- Battle of Trichinopoly (1682): Part of Maratha-Mysore War (1682)
| Date | Late 1682 |
| Location | Tiruchirapalli, Tamil Nadu |
| Result | Maratha victory |
| Territorial changes | Marathas capture the city and fort of Tiruchirapalli |

Belligerents
- Maratha Kingdom Thanjavur Maratha kingdom Golkonda Sultanate Keladi Kingdom: Kingdom of Mysore Madurai Nayaks

Commanders and leaders
- Sambhaji Abul Hasan Qutb Shah Kavi Kalash Harji Mahadik Ekoji Basappa Nayaka Pehshan Ali: Chikka Devaraja Chokkanatha Nayak †

Strength
- 25,000: ~20,000

Casualties and losses
- Unknown: Unknown

= Battle of Trichinopoly (1682) =

1682 battle

Battle of Trichinopoly (1682) was fought between the Maratha Empire and the Kingdom of Mysore. The Maratha forces under Sambhaji and his allies, besieged and captured the city of Tiruchirappalli.

== Background ==
Shahaji had conquered territories in the states of Karnataka. Mohammed Adil Shah, Sultan of Bijapur granted him the Jagir of Bangalore.

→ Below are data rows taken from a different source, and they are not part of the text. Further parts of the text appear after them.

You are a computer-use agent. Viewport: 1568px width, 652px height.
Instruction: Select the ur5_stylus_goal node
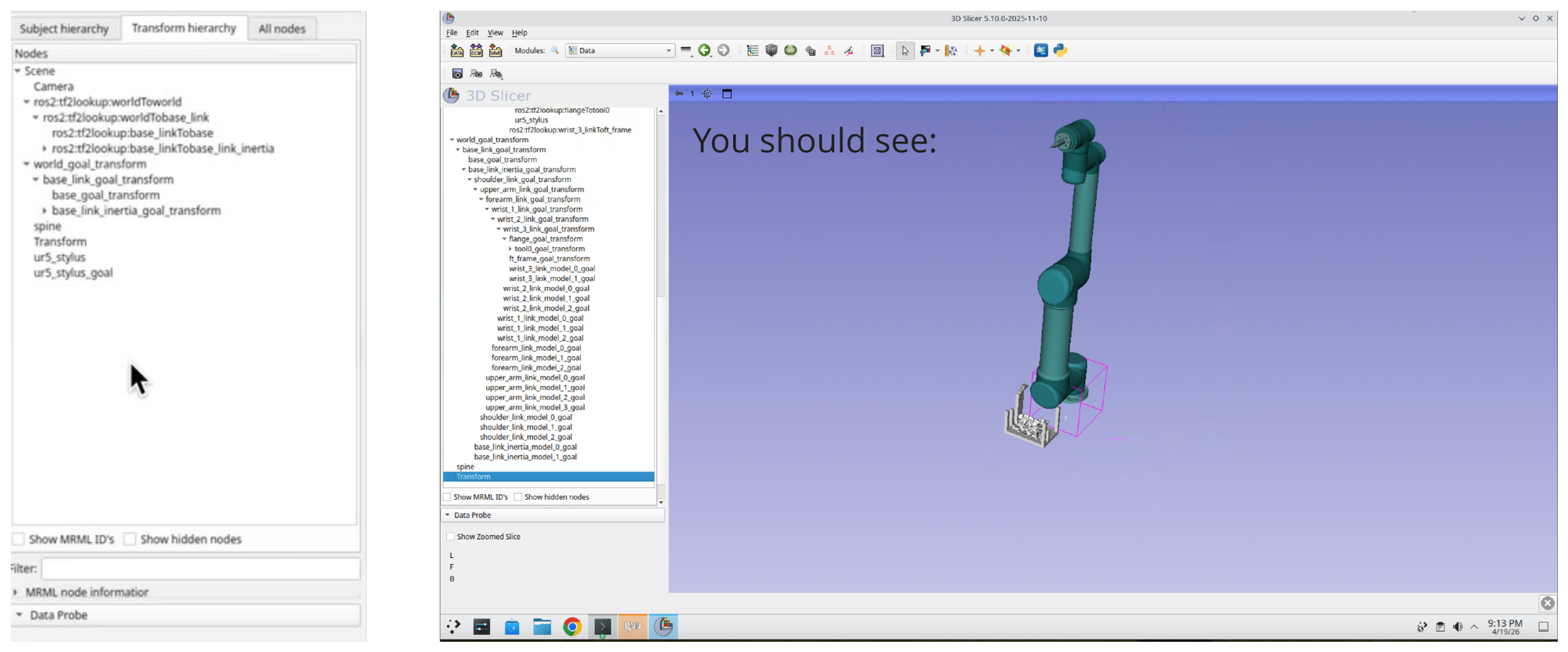[x=73, y=273]
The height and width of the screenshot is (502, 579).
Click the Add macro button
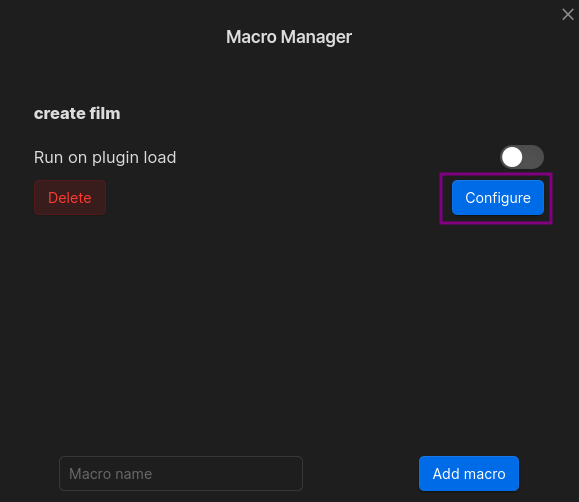pos(469,473)
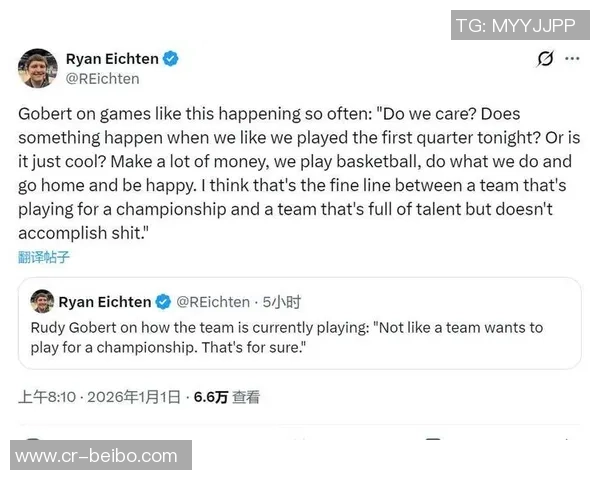Open the three-dot more options menu
This screenshot has height=480, width=600.
(x=572, y=58)
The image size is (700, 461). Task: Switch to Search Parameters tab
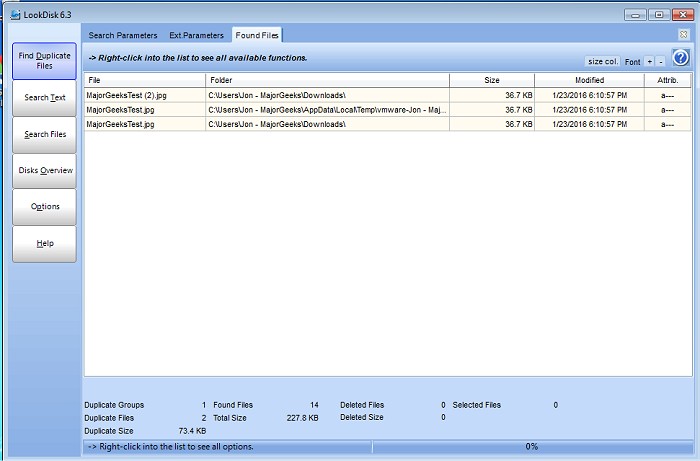123,35
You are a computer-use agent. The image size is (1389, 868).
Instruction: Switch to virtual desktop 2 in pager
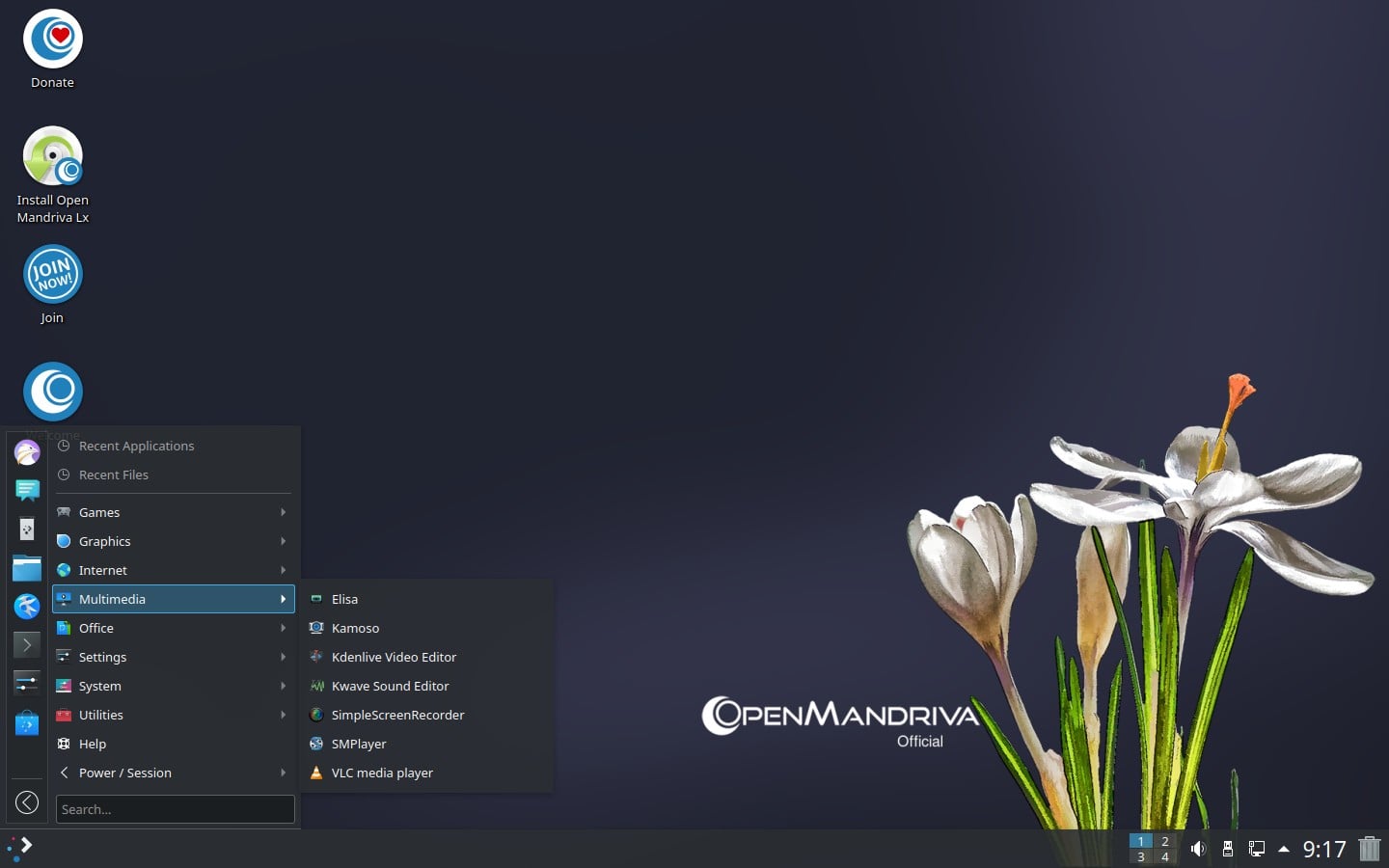[1165, 841]
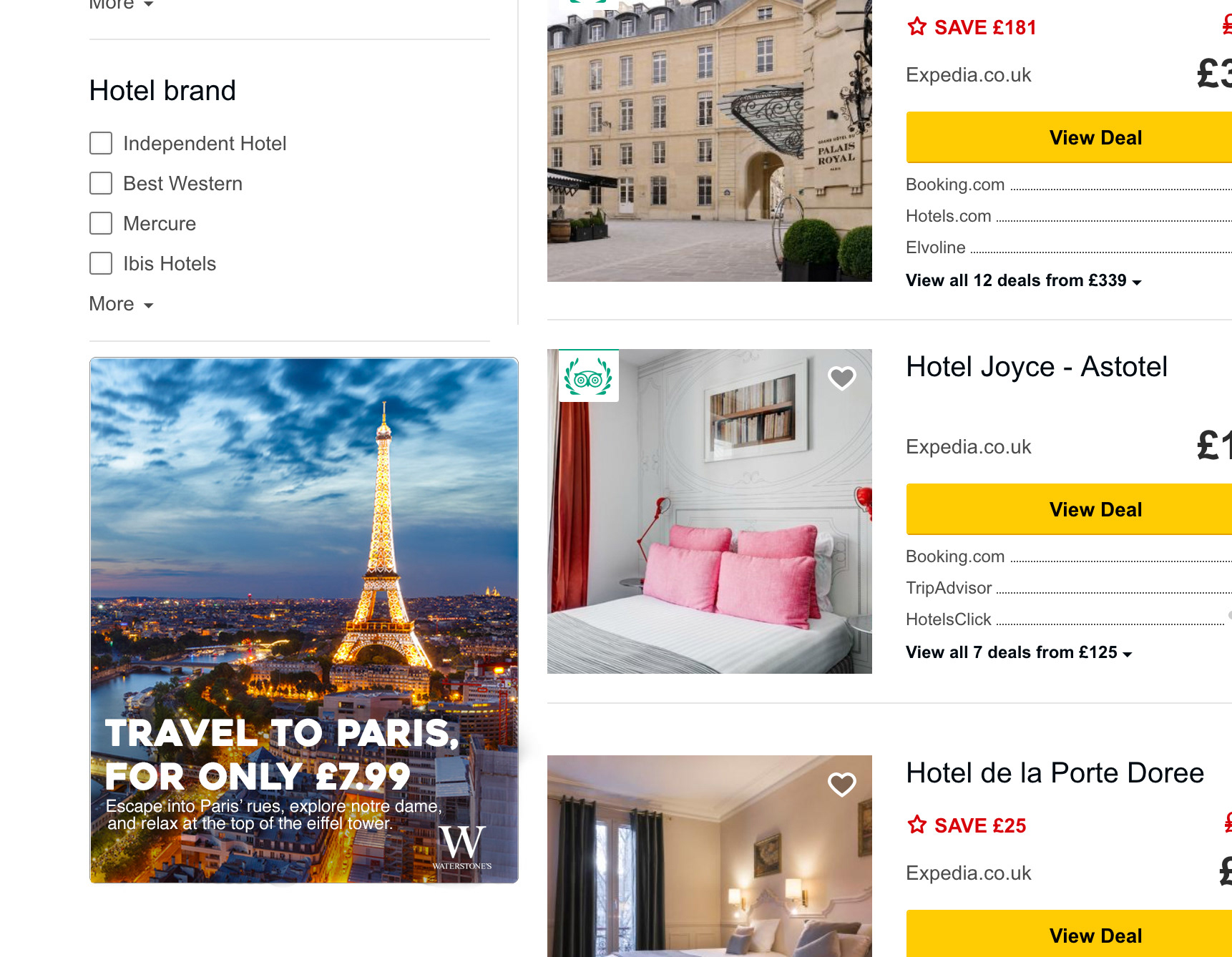Open Hotel Joyce - Astotel title link
This screenshot has width=1232, height=957.
click(1037, 367)
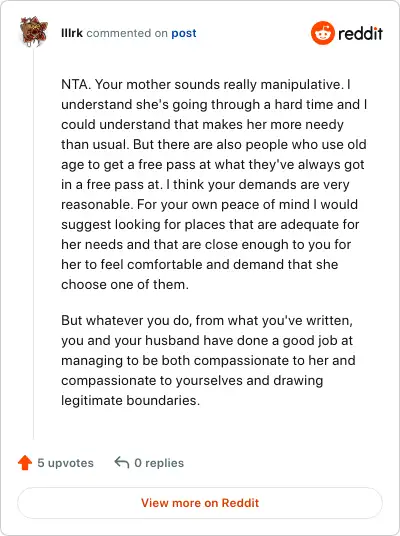Click the orange upvote arrow
The height and width of the screenshot is (536, 400).
click(x=25, y=463)
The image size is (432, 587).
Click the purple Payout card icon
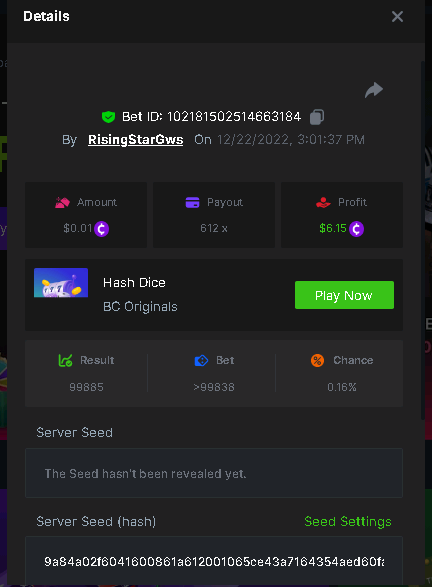tap(192, 202)
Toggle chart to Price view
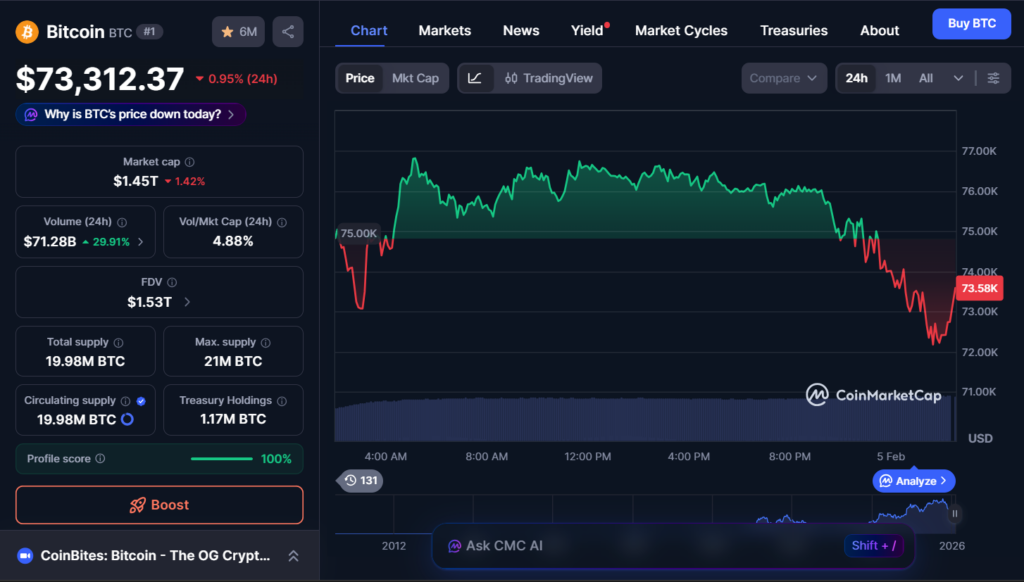Image resolution: width=1024 pixels, height=582 pixels. 360,78

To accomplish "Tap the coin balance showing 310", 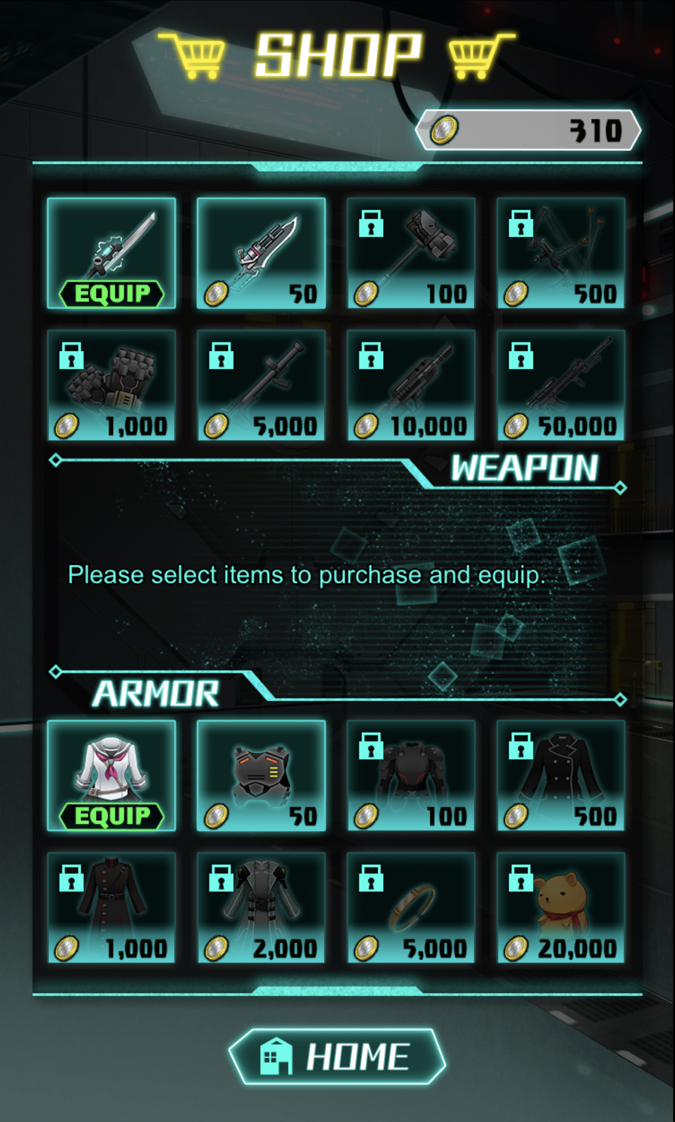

This was the entry of the Marathas in the Southern India.

The Maratha Empire and the Kingdom of Mysore had rivalry in South India. Chikkadevaraya, the king of Mysore had challenged the Marathas in the South. Several battles were fought between them. Both sides won and lost some battles. As a result, Sambhaji and his allies invaded Mysore in June 1682. Chikkadevaraya soundly defeated them at the Battle of Banavar. Sambhaji and his forces retreated near Thanjavur.

== Tactics and plans ==
Sambhaji rested near Thanjavur for 20 days. He received more reinforcements from Hukkeri and Golconda. His uncle Ekoji I also joined forces with him.

Sambhaji had realised the strength of Mysore forces near their heartland. He decided to draw them away from their stronghold to flat plains near Madurai. He decided to attack and besiege the city of Tiruchirapalli.

The weakened Nayaka of Madurai, Chokkanatha Nayak lived on the fort. He was a vassal of the Kingdom of Mysore. Still, the city had strong defences and a formidable Mysore garrison in the city and on the fort.

Sambhaji wanted to negate the superiority of Mysore archers. During their rest time Sambhaji ordered all the cobblers from neighbouring villages and made leather arrow-proof jackets for his entire army. These leather jackets were coated with a layer of oil to avoid arrows from getting stuck in the jackets. Sambhaji also collected the abundantly available war elephants from the surrounding region. He ordered all the boatmen from the nearby villages to assemble with his army. 300 archers of the Maratha army were prepared to fire lit arrows during the attack.

== Battle ==
Tiruchirapalli lied on the opposite bank of the Kaveri river. At the dawn, the Maratha forces crossed the river using the boats collected from nearby villages. The sudden attack of the Marathas surprised the Mysore defenders, they started showering arrows on the Maratha Army. The Maratha leather jackets provided effective protection and negated arrows from the Mysore bowmen. Elephants broke through the main doors in the meanwhile and fierce battle ensued on the streets of Tiruchirappalli. Marathas captured the city by the evening but the Tiruchirapalli Rock Fort was still controlled by the Mysore army.

Meanwhile, Chokkanatha Nayak died on the fort. Sambhaji with a force of 10,000 laid siege to the fort after 10 days. The Marathas again adopted similar tactics to negate Mysore archers. The Maratha archers accurately struck lit arrows on the ammunitions depot within the fort resulting in a huge explosion, and collapse of the wall. The Marathas soon entered and captured the fort. The Marathas sacked Tiruchirapalli.

Historian Sadashiv Shivde has mentioned that, this victory was a success point of Sambhaji's military intelligence.

== Aftermath ==
The defeat at Tiruchirapalli dealt a severe blow to Chikka Deva as several of his allies joined Sambhaji. Sambhaji then captured several provinces, including Dharmapuri and the region in northern Madurai. Chikka Deva entered negotiations with Sambhaji and brought an end to the war by paying the tribute. A treaty was signed at Srirangapatna in which he paid 1 Crore Honas as a war tribute to Sambhaji. However this was a temporary surrender and the conflicts continued in the following years.